Seminar leader Sanders argues that while "dignity" is frequently invoked in discussions of human rights and politics, the concept itself has received comparatively little attention.
“Critical examination of dignity can connect us with significant legal and philosophical debates of the past while informing discourse on urgent contemporary controversies such as institutional racism, criminal justice, immigration policy, voting rights, health policy, religious liberty and LGBT equality,” Sanders said.
Sanders teaches constitutional and family law as well as constitutional litigation. He is also an affiliated faculty member in IU’s Department of Gender Studies, the Kinsey Institute and the Department of Political Science. Before coming to IU, Sanders practiced for four years with the Supreme Court and appellate litigation practice group of the global law firm Mayer Brown LLP, where he represented, among other clients, the American Civil Liberties Union, the American Association of University Professors and groups of university faculty members. His scholarship focuses on questions arising from the 14th Amendment’s guarantees of equal protection and due process.
Having worked early in his career as assistant to the chancellor (now provost) and assistant dean of the College of Arts and Sciences at IU Bloomington, he continues to take interest in higher education law and academic freedom. In addition to scholarly publications, Sanders writes regularly for The Huffington Post, SCOTUSBlog, and other print and online media.
“As we take the pulse of the world today, the 2016-17 seminar theme seems particularly timely, with the potential to engage broad sectors of the campus and Bloomington community,” said Eileen Julien, director of the Institute for Advanced Study. “Through the Remak Seminar and other mechanisms that facilitate collaborations among local faculty and visiting colleagues in a wide range of fields, the institute and IU Bloomington continually take an active part in national and international conversations.”
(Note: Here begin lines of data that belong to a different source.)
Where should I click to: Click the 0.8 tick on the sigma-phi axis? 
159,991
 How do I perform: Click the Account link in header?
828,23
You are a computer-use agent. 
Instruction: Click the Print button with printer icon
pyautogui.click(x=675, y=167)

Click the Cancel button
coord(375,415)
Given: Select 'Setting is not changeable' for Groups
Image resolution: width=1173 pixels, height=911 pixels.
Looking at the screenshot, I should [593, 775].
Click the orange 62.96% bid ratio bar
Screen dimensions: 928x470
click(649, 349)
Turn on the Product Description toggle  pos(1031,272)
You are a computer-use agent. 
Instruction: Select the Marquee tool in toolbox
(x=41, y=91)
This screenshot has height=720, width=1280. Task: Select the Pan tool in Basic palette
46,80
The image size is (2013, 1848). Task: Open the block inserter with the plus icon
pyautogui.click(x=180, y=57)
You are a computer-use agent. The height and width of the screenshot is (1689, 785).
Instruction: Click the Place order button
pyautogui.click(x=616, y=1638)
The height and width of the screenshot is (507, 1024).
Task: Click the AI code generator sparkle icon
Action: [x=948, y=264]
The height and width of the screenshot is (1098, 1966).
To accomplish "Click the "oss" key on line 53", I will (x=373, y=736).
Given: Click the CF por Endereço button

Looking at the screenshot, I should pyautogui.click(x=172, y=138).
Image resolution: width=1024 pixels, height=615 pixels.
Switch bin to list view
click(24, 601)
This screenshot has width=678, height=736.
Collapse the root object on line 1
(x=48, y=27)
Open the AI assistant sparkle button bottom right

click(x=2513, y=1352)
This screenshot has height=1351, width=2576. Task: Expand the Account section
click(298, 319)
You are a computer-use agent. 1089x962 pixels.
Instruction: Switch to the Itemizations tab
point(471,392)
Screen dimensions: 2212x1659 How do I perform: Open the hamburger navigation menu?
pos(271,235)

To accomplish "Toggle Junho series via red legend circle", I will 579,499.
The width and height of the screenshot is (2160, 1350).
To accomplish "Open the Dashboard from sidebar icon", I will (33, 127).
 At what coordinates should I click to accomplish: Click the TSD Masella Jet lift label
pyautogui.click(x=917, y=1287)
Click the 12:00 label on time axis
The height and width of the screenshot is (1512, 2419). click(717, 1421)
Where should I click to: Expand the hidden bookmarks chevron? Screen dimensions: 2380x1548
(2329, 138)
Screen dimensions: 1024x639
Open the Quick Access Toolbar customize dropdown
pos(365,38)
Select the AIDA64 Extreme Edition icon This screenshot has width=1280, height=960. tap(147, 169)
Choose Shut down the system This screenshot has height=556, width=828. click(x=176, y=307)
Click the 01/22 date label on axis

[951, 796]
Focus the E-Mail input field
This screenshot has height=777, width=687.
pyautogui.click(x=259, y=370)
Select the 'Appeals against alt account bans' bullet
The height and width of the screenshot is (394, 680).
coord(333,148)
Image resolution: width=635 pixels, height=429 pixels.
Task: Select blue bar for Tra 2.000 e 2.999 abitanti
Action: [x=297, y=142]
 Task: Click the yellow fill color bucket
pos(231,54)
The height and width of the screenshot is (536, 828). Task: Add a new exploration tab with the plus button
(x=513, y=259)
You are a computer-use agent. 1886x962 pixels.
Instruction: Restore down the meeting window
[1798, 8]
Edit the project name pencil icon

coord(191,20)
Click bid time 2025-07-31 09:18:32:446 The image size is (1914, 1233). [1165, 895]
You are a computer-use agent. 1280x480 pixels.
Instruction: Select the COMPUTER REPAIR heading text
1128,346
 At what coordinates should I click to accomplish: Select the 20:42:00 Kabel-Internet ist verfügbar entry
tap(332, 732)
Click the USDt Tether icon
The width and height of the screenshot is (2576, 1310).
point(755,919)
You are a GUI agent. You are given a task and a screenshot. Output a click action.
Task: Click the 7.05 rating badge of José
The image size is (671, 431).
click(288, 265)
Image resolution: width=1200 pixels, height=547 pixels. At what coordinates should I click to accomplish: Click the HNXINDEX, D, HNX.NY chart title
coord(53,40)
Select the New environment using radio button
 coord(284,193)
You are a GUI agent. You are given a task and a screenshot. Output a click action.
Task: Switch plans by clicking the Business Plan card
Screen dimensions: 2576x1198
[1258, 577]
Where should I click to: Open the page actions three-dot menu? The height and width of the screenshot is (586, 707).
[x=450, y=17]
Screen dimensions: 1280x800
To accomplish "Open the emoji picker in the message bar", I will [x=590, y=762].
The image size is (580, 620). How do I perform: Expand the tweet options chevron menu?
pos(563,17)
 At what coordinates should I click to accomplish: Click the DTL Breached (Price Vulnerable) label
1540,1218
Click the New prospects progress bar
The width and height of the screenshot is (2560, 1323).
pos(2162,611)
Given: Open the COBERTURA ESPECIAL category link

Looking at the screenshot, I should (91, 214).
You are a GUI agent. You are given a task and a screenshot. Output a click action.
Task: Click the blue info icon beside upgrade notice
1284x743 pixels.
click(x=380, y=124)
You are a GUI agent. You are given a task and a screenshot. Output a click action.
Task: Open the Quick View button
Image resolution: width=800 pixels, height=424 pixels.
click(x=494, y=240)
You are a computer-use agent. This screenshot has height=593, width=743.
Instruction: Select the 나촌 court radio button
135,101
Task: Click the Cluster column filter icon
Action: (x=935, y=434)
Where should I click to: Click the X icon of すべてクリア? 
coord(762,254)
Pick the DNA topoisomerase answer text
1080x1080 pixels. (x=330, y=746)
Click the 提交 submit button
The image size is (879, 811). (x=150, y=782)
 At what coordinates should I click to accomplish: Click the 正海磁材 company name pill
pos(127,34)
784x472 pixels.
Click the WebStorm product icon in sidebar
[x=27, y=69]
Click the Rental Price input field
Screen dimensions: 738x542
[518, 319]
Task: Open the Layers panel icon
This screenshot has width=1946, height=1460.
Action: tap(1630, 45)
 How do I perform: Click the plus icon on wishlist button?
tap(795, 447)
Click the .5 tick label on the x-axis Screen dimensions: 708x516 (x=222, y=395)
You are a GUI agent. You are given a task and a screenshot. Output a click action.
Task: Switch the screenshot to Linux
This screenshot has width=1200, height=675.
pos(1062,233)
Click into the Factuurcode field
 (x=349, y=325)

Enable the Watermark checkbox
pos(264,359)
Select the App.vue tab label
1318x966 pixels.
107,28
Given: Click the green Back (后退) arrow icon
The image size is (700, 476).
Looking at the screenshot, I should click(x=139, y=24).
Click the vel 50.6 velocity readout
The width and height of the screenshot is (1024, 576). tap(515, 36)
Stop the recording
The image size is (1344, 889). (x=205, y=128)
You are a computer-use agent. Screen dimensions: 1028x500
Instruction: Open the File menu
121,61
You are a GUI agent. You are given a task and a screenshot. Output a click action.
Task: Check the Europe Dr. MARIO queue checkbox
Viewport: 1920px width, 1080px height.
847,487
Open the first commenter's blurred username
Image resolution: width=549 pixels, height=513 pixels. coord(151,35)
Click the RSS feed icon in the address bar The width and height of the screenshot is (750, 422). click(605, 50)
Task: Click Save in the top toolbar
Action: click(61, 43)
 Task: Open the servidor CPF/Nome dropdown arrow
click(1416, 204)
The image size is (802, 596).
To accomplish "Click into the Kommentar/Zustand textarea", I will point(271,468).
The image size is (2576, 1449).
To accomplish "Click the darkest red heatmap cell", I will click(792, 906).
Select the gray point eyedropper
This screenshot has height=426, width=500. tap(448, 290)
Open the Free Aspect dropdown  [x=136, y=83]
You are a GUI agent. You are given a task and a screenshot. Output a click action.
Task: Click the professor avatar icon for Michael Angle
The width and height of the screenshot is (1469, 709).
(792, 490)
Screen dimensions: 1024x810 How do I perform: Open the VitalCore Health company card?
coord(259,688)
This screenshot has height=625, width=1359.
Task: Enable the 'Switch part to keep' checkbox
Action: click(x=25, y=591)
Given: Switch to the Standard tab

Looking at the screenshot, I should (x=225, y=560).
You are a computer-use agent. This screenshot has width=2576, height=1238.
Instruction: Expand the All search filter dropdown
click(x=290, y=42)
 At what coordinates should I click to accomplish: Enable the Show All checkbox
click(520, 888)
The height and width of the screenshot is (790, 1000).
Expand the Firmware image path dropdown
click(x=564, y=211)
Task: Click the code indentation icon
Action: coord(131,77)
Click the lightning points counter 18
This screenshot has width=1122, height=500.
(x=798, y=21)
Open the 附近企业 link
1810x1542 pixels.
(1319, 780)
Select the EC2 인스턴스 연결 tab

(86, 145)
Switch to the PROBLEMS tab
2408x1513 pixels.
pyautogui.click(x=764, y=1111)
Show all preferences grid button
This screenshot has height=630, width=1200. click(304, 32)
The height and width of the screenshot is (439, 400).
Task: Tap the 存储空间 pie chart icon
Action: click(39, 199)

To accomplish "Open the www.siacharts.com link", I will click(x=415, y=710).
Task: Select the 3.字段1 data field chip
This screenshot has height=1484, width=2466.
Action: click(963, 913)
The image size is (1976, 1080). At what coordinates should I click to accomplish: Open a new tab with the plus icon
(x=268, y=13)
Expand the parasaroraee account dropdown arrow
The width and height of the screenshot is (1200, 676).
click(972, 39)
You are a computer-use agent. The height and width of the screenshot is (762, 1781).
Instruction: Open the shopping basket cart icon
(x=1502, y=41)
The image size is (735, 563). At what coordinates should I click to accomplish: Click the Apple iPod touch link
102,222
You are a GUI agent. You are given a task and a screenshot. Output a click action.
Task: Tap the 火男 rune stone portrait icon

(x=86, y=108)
Joining Sanders as seminar participants will be:
The 2016-17 Remak Seminar events will include public presentations by invited scholars; a Distinguished Scholar Lecture by Sanders in spring semester 2017; and a public exhibition opening in January 2017 of materials from IU’s Lilly Library collections that highlight themes of human dignity reflected in law, literature and other subject areas. Future public programs are expected to address issues of transgender equality, disability, race and the jurisprudence of U.S. Supreme Court Justice Anthony Kennedy. The group also plans to launch a website to make recordings of the programs available to the public, along with contextual information produced by the seminar participants.